I wish more game critics had played Halo 4. More specifically, I wish I felt like the people who complain about Halo were at least paying attention to it when they last played it.
I wasn’t at the talk that Ashly Burch gave when she talked about how Master Chief needs to be less stoic and more vulnerable. It’s in the Vault, but not free, so that writeup (which is good) will have to serve as explaining what it was about and what the argument has been turned into. Most of the talk is great, well-researched stuff. Regarding Master Chief though, I was at GDC, so I really wish I had gone to that talk, so that I could’ve raised my hand and said, but, excuse me…
But it seems like everyone has been taking that particular complaint about Chief’s personality at face value ever since it was made, leaving me feeling like I’m screaming into an empty room. But what about Halo 4?
Brendan Keogh wrote an article this week, linked from Critical Distance, about how AAA games are pretty ham-handed when they discuss major, heavy themes. Generally, I agree. But what about Halo 4? I thought, reading over the article. It’s not mentioned. Nobody expects anything like that from Halo.
Before being hired by Microsoft I wrote this post about Halo 4 that I think nobody read or else maybe they read but didn’t agree or it was just making an argument that nobody wanted to hear. See they already made the game about how Master Chief is a bit too stoic and needs to maybe open up a little bit and then they called that game Halo 4. It’s in Halo 4! It’s not buried in an extended universe novel or something from a fan-fic.
In the talk given by Burch and Wiseman, they show a very small clip from the end of Halo 4. It’s very strategic. Homework for game critics: watch the entire ending. If you do, you will actually see Chief vulnerable, and see that one stoic line he delivers about a soldier’s duty is his way of really quite poorly covering what it means for him to mourn.
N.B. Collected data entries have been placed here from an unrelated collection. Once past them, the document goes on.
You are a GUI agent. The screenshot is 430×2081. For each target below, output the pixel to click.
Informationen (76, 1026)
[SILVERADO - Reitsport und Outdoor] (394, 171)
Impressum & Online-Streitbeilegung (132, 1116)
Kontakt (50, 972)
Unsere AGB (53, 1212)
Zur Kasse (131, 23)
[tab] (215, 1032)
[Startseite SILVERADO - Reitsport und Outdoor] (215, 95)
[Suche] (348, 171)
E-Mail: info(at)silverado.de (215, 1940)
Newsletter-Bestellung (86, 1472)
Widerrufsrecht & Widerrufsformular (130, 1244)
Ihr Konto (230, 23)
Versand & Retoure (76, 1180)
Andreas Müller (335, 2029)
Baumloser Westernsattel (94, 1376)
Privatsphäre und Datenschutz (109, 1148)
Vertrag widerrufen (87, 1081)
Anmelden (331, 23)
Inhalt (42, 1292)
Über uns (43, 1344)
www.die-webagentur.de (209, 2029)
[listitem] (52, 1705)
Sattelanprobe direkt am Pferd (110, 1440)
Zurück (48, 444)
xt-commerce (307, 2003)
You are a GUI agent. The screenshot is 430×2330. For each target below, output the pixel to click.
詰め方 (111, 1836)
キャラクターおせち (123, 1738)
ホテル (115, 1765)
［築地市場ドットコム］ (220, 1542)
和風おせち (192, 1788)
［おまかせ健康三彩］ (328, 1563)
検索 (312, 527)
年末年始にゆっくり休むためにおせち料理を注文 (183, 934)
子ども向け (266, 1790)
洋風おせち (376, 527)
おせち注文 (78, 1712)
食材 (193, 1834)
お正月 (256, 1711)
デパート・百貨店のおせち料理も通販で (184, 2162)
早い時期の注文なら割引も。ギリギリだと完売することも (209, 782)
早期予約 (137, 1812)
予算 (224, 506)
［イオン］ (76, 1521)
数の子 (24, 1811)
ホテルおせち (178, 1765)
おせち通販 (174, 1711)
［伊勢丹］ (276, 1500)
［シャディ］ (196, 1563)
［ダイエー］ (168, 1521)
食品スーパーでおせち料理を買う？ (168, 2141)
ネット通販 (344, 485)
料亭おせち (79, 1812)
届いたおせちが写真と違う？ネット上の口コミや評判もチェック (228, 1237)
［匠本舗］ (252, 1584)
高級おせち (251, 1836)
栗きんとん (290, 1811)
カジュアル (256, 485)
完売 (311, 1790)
It’s beautifully done, and it’s weird that most everyone who talks about Halo seems to miss this nuance. Maybe Halo 4 was ultimately too subtle in showing Chief’s vulnerability, but the only way to really show this for a hero like Chief is not to change him all at once, but to slowly dismantle his armor piece by piece. As they do, in the clip.
Of course I guess the only other observant critical article I found about Halo 4 recently doesn’t like that Halo 4 made Master Chief more vulnerable and mortal. So I guess Chief is going to be a punching bag no matter what. He’s under so much scrutiny to be perfect for everyone that he’s becoming a metaphor for himself: hey Chief, be the perfect hero for everyone, in real life like you have to be in fiction. In that case, a new hero in Halo 5 is totally the right move, something to relieve some of the pressure on Chief to live up to everyone’s impossible standards.
Please note that I do work for Microsoft now and I make my Cortana in my phone call me Chief. Sorry if this post sounds like a fangirl rant. For the argument detailed in a subtler way, read my other, pre-Microsoft, piece.